Comprehensive Reading ("Comps"): A list of books we are required to read before we graduate. Wheaton's Old Testament list contains 35 books we must read and review carefully, 91 books we must read partially, 46 books we should be familiar with, and 46 reference works we should know how to use. We must also skim 10 years' worth of the major journals in our field. Yep, it's a lot, but it helps to broaden our knowledge of the field beyond our dissertation topic. Call me crazy, but I'm loving this part.

Dissertation: This is the major (300-page) research paper doctoral students must write to prove their scholarly capabilities (I'm nearing the 1/3 mark on mine!).

Dissertation Topic: This is what I'm writing about (in my case, the Name Command of the Decalogue).

Dissertation Proposal: A 10-page paper showing why a dissertation needs to be written 

Proposal Defense: An oral presentation to the faculty inviting their critique of my topic, after which the student is cleared to begin writing (mine was April 11, 2012)

Danny and the kids surprised me
when I turned in my first chapter.
They all dressed up and escorted me
home for an amazing 3-course dinner!
Chapter: When I talk about writing a "chapter," I'm referring to a chapter of my dissertation. I've written one, and I'm working on my second (of 4).

Defense Draft: This is the "final" copy of my dissertation that I'll turn in 45 before my oral defense. I'll turn in 4 copies: one for my supervisor, one for my second reader, one for my external examiner, and one for the PhD seminar room so that other students and faculty can read it before my defense.

First Reader: At Wheaton our supervisor performs this role, reading each chapter as we write it and then the whole dissertation when we're through. They help us make sure it's ready to defend.

Second Reader: This is another faculty member from Wheaton College who reads and critiques the dissertation. Usually they read at least parts of the dissertation as it is written and then the whole thing at the end (mine is Dr. Karen Jobes).

External Reader/Examiner: This is a professor from another institution, an expert on the dissertation topic whose identity is kept a secret until the defense draft is turned in. They travel to Wheaton for the oral defense and critique anything and everything.

Dissertation Defense/ Oral Defense: The student and his or her work goes "on trial" before the second and external readers, and a defense chair (another Wheaton professor), while the rest of the PhD students and faculty observe. The work is either failed (rarely) or passed, with or without required revisions. This is the culmination of years' worth of work, and a highly stressful and uncomfortable experience. Not for the faint of heart!

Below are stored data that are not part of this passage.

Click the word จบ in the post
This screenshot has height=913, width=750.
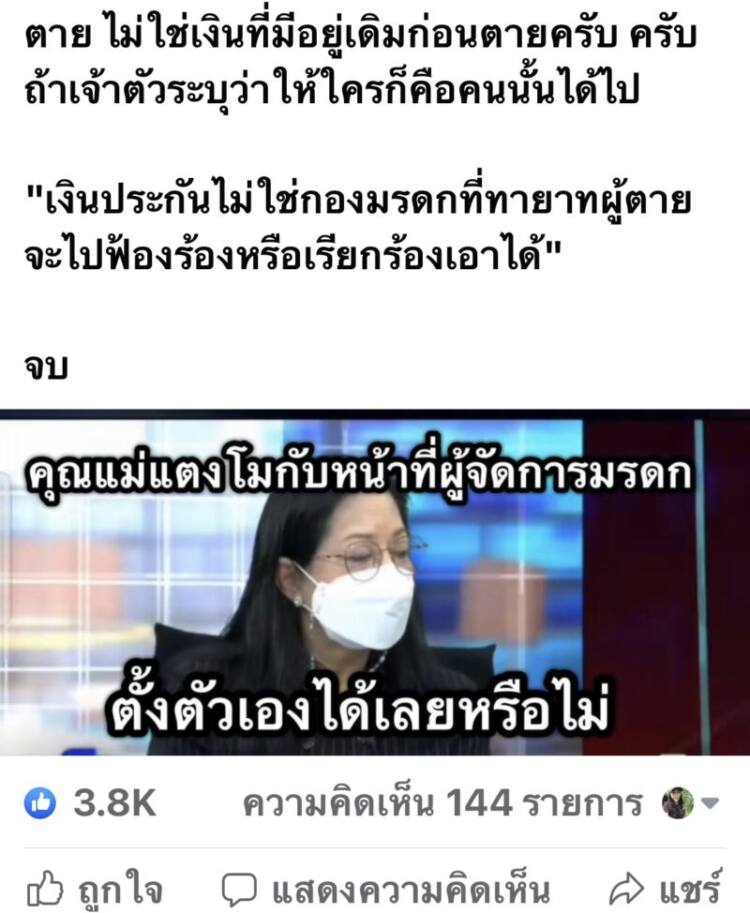click(x=46, y=367)
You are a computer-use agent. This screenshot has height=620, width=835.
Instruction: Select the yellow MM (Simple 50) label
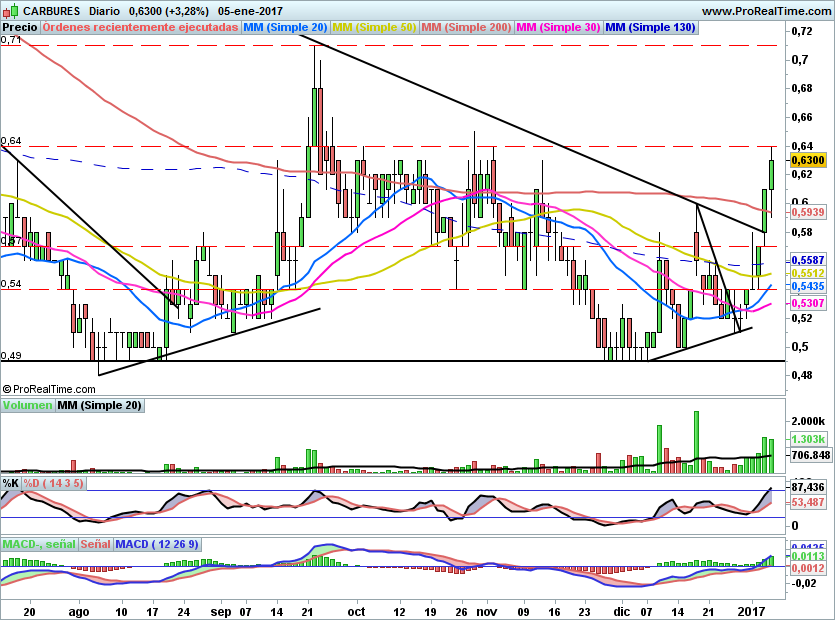click(374, 28)
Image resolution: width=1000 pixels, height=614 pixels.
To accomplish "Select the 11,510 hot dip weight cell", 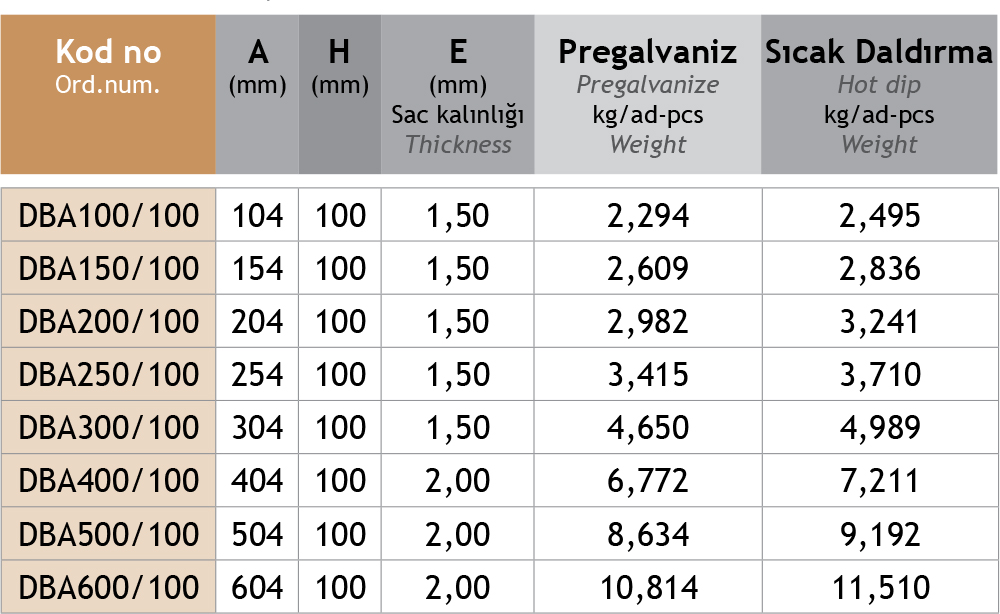I will click(x=880, y=587).
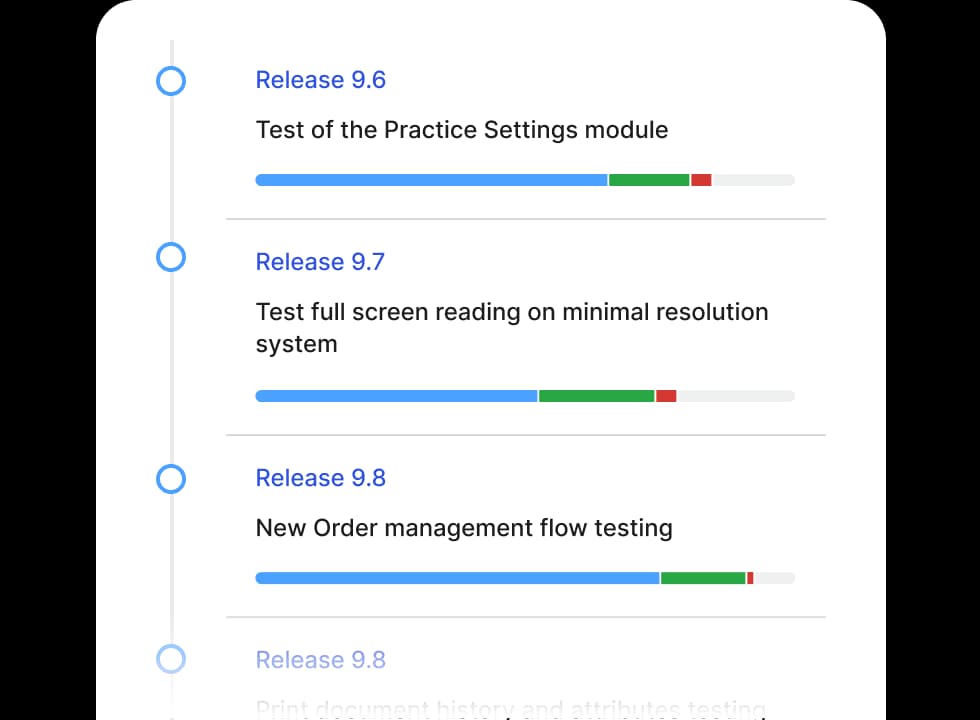Screen dimensions: 980x720
Task: Click blue segment of Release 9.7 progress bar
Action: [396, 396]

Technical Reader: After any required revisions are made, the dissertation is then given to the technical reader, who goes over it with a fine-toothed comb to find any errors of spelling, grammar, or style before the dissertation is bound and printed for the library and the student is cleared to graduate.

After I complete all these steps, students can call me "Dr. Imes." It's an intense journey, and a blessed one. I'm so grateful to those who provided funds for my scholarship and stipend so that I can be here, and I'm thrilled to have a partner like Danny who is committed to seeing me through this program. Even the kids are cheering me on. What a great blessing that is!


  1. Carmen, excellent post! Should be required reading for all prospective doctoral students. You laid out the process and explained the lingo so clearly. I posted this on FB. :)

  2. It would be good to know the words that people might encounter on grad school so that they wouldn’t feel lost. And this post would certainly help them know a thing or two about them. I think knowing what the terms are if the first battle you must fight in order to complete the phd dissertation format. Anyway, how’s your paper? I do hope it is doing well.

  3. Thanks, Maggie!

    Marie, Thanks for asking. My research and writing are going well. I'm almost 75% done with my first draft!